Friday, April 29, 2011

An Actual Post: Quick Hit On The First Round

Because, you know. Why not?


Biggest Winners

Cleveland Browns. Got a huge haul from the Falcons and then pulled in one of the players from the deepest position in the draft. I don't know a lot about Taylor but he's a guy who would have gone in the teens a lot of years.

Houston, Detroit, St. Louis. With the weird run on quarterbacks in the top twelve, three of the most talented prospects dropped to these teams in the early teens. Rick Smith, Martin Mayhew, and Billy Devaney are thanking their respective spirits and deities right now.

Cam Newton.
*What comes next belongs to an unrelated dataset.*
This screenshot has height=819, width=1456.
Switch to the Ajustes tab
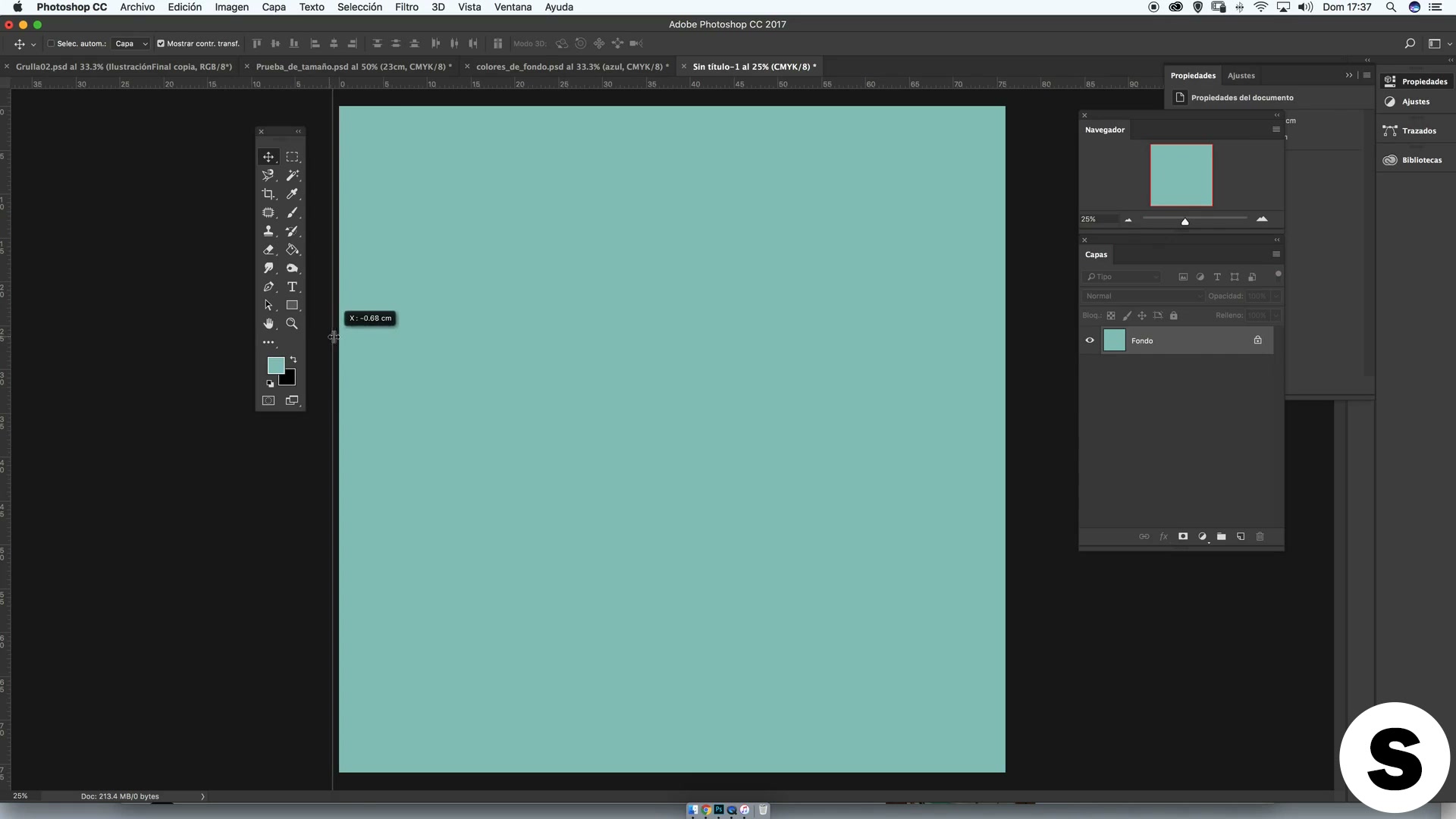(x=1241, y=76)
Just think, 8 months ago he hadn't taken an NCAA snap in two years and had attempted a total of 12 passes at that point. Now, depending on collective bargaining, he's worth somewhere between $50 - $80 million. And we still have no idea what kind of player he will ultimately be.

Biggest Losers

Atlanta Falcons. This may seem lame, but this really is a zero sum game to me. If Cleveland won, then Atlanta lost. They made a Ricky Williams-type deal for a player they don't really need. I love Julio Jones. I think he has as much potential as any receiver since Calvin Johnson. Thing is though, the Falcons already have Roddy White and Tony Gonzalez and Michael Turner. It is hard to see what Jones will provide that is so much greater than what Michael Jenkins already provides. Sure, great prospect and he might be a great player for 15 years. But to give up that much you need to get that key guy at that key position. Jones doesn't really represent either.

I lurked through a Falcon board and the fans don't seem too happy, even the ones putting a brave face on this. They are consoling themselves with the dreams of compensatory picks next year.

Minnesota. Hard to say where they really had Ponder. Gosselin had him going #10OA to Washington. Still, I have to believe that they died piece-by-piece as Locker and then Gabbert slipped off the board. And then died a little more when they couldn't trade out of the pick. I have no idea what kind of NFL quarterback Ponder will be, but from a pure draft-value perspective this is a disaster for Minnesota.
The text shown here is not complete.